ESPID 2023 – hospitalisation data in tune for Beyfortus

Sanofi and Astrazeneca’s preventative RSV antibody Beyfortus is expected to be one of the biggest launches of the year. But not everything has gone the companies’ way, with the pivotal Melody trial previously failing to show a benefit on hospitalisation rates.

Now the groups have filled in a missing part of the puzzle, today reporting a significant decrease in RSV-related hospitalisations in the European Harmonie trial. This might not make much difference to Beyfortus’s approval prospects – it already has a green light in the EU, and an FDA decision is due in the third quarter. But positive data on this hardest of endpoints could bolster the case for uptake.

Breaking down any resistance will be important as prescribing Beyfortus will take a mindset shift: Sanofi and Astra believe that the antibody, designed to be administered once yearly, should be given to all infants, regardless of risk. The only current preventative option is Astra and Sobi’s Synagis, which is expensive, has a complicated treatment regimen involving five monthly doses, and is reserved for high-risk babies.
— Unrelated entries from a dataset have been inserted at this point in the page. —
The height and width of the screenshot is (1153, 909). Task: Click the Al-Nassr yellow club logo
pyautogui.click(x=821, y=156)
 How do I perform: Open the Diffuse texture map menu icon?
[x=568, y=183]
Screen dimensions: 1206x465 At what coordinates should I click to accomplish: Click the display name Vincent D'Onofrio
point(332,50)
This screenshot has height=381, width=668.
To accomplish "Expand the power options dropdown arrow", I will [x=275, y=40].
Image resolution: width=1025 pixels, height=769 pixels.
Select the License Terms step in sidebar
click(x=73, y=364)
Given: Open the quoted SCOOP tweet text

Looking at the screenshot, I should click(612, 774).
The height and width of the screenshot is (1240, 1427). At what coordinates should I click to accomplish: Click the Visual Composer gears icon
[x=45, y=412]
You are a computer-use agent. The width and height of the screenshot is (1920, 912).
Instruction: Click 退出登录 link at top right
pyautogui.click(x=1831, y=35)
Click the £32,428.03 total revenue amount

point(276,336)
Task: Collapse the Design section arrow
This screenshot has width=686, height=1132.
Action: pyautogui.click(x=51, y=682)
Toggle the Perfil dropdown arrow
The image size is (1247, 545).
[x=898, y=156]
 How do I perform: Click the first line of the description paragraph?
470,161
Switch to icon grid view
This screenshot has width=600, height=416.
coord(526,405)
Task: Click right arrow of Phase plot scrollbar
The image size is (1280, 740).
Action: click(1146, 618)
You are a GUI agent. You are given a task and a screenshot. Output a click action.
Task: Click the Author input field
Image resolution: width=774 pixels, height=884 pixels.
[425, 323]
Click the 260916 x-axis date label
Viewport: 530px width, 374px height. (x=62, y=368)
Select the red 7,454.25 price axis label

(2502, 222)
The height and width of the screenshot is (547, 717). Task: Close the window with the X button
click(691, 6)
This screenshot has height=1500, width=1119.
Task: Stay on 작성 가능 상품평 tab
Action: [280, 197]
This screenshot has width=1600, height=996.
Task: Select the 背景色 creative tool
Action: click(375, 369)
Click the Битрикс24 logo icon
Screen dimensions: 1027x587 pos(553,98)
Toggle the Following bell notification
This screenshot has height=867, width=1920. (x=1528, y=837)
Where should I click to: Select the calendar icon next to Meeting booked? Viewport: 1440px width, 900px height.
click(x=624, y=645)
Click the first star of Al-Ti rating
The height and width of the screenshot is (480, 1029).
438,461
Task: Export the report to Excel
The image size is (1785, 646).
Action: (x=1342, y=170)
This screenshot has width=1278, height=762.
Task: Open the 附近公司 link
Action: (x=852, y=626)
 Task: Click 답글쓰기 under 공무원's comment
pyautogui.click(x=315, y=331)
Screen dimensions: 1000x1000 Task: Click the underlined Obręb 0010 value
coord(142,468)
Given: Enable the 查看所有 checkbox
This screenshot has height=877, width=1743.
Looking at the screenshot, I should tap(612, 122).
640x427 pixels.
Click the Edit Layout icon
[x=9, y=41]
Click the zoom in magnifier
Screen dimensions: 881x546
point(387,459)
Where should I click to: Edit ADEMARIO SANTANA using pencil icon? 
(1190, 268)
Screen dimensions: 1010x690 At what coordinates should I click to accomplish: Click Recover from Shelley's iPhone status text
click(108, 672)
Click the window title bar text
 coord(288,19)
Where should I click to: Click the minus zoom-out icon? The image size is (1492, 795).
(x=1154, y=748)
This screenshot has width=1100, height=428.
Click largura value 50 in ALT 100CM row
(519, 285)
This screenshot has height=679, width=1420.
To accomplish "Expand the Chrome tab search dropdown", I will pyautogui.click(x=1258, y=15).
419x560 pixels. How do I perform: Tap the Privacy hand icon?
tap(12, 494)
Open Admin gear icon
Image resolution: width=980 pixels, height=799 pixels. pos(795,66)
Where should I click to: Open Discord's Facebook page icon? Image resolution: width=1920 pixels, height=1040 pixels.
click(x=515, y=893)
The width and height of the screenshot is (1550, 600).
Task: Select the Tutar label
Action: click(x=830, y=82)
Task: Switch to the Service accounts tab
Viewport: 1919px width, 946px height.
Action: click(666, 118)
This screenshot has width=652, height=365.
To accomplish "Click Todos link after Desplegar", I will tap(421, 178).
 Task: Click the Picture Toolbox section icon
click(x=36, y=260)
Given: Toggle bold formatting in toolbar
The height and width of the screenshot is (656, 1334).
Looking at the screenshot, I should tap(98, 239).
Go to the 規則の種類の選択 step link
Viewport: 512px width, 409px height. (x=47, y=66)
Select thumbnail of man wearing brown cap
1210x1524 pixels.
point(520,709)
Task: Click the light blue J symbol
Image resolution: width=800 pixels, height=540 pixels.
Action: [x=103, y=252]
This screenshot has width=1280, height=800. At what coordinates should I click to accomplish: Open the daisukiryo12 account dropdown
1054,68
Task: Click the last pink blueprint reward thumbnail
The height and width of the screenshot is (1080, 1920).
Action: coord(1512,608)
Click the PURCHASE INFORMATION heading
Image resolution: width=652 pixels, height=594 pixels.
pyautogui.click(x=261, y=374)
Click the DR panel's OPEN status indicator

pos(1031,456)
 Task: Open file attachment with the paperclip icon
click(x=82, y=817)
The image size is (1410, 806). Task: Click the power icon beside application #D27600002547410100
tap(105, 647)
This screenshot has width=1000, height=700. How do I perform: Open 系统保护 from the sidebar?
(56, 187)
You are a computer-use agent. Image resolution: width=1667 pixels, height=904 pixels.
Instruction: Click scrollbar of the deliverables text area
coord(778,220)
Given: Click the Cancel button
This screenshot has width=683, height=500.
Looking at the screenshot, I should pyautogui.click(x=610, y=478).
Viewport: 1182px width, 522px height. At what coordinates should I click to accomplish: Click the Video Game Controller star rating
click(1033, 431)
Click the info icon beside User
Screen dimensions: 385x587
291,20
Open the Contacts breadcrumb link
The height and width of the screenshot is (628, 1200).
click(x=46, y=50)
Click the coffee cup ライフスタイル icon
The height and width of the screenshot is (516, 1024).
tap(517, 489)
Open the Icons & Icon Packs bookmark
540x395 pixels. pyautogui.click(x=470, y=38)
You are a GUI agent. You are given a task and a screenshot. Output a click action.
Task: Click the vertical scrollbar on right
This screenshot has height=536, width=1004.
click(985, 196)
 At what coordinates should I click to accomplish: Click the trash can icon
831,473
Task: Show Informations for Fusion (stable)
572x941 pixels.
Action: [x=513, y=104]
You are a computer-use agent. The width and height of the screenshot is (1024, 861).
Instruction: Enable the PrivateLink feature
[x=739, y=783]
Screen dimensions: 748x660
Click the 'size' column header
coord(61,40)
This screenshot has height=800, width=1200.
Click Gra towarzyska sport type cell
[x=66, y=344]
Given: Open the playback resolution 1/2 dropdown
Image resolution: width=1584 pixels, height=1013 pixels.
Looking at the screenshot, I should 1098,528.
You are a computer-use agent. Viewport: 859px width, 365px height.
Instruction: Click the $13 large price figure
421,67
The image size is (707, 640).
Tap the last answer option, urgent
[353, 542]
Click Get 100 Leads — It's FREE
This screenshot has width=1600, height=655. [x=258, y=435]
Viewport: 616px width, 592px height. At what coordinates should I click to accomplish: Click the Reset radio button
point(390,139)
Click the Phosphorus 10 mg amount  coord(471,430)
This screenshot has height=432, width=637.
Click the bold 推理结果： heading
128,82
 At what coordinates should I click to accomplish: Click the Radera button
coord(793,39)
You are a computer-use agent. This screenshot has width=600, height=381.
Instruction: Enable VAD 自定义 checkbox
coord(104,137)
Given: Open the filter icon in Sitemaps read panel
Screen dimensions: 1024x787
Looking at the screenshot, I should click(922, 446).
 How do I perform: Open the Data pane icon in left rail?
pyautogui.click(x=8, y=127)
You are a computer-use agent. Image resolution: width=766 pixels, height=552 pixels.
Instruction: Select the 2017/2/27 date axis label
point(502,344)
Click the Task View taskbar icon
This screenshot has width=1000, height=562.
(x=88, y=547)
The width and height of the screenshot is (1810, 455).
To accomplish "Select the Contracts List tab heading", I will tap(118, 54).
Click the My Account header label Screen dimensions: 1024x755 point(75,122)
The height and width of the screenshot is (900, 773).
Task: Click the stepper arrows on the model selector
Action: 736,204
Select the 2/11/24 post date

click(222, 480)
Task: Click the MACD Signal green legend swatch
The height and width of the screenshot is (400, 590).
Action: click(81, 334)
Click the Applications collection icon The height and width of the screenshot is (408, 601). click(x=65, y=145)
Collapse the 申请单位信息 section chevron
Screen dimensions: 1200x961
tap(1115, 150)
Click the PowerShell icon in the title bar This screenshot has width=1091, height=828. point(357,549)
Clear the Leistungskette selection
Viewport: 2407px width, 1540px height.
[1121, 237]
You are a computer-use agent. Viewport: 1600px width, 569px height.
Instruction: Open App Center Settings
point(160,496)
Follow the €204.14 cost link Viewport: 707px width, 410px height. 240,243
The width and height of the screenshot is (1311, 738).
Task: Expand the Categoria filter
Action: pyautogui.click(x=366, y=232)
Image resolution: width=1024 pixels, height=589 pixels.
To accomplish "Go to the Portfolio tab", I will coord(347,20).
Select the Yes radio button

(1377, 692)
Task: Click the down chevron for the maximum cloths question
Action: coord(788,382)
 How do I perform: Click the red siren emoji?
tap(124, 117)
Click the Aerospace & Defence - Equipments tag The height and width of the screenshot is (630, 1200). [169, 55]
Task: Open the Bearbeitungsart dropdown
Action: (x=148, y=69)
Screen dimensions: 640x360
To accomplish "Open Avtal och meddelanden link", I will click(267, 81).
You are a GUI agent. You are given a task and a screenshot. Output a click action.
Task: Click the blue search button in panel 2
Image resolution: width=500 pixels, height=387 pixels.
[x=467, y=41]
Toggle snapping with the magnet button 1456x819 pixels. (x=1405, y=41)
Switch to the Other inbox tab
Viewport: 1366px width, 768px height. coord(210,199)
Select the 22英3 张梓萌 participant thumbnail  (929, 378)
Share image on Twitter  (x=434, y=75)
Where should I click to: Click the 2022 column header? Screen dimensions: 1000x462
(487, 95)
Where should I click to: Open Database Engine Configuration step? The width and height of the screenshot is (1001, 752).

Harmonie showed an 83% reduction in its primary endpoint, hospitalisations due to RSV-related lower respiratory tract disease (LRTD), in babies receiving Beyfortus versus no intervention. There was also a 77% decrease in hospitalisations for severe RSV-related LRTD, and a 58% fall in all-cause LRTD hospitalisations.

The data were presented during the annual meeting of the European Society for Paediatric Infectious Diseases (Espid).

Pooled data

This is an improvement over Melody, whose 62% decrease in hospitalisations was not statistically significant. At the time, Sanofi and Astra highlighted a pooled analysis of Melody and the phase 2/3 Medley trial, which found a 77% reduction.

Speaking to Evaluate Vantage under embargo before today's presentation, Natalya Vassilouthis, Sanofi’s Harmonie study lead, stressed that Melody had not been designed around the hospitalisation endpoint, but instead had intended to show a reduction in medically attended RSV – which it did.

She added that the pooled analysis had been prespecified “before Covid ever came along”. The pandemic meant fewer cases of RSV than had been anticipated, hurting the study’s chances of hitting the hospitalisation endpoint.

Harmonie was therefore designed to look specifically at hospitalisations. It also tested Beyfortus “under as close as possible to real world conditions”, Vassilouthis said.

The study enrolled a range of infants ineligible for Synagis, from healthy full-term babies to preterm infants and those with comorbidities. It also tested the administration of Beyfortus in hospital straight after birth, for babies born during the RSV season, and in community settings alongside other routine vaccinations for those born outside the season.

Sanofi and Astra have made much of Beyfortus’s potential to provide protection against RSV regardless of when a baby is born.

With FDA approval widely expected, one question now is whether the Harmonie data will make it onto the US label. Vassilouthis said this would be down to the regulator, but added that Sanofi would provide data on request.

Pricing is another unknown. Sanofi has previously indicated that the antibody’s cost will be more in line with a premium vaccine than Synagis, which comes in at around $6,000.

Competition could be coming from Pfizer’s maternal vaccine candidate Abrysvo, although that project has shown less impressive reductions than Beyfortus on both medically attended RSV infections and hospitalisations.

An FDA approval decision on Abrysvo is expected in August. Which approach is ultimately more commercially successful could come down to various factors, but Sanofi and Astra will hope to make the most of their apparently stronger dataset.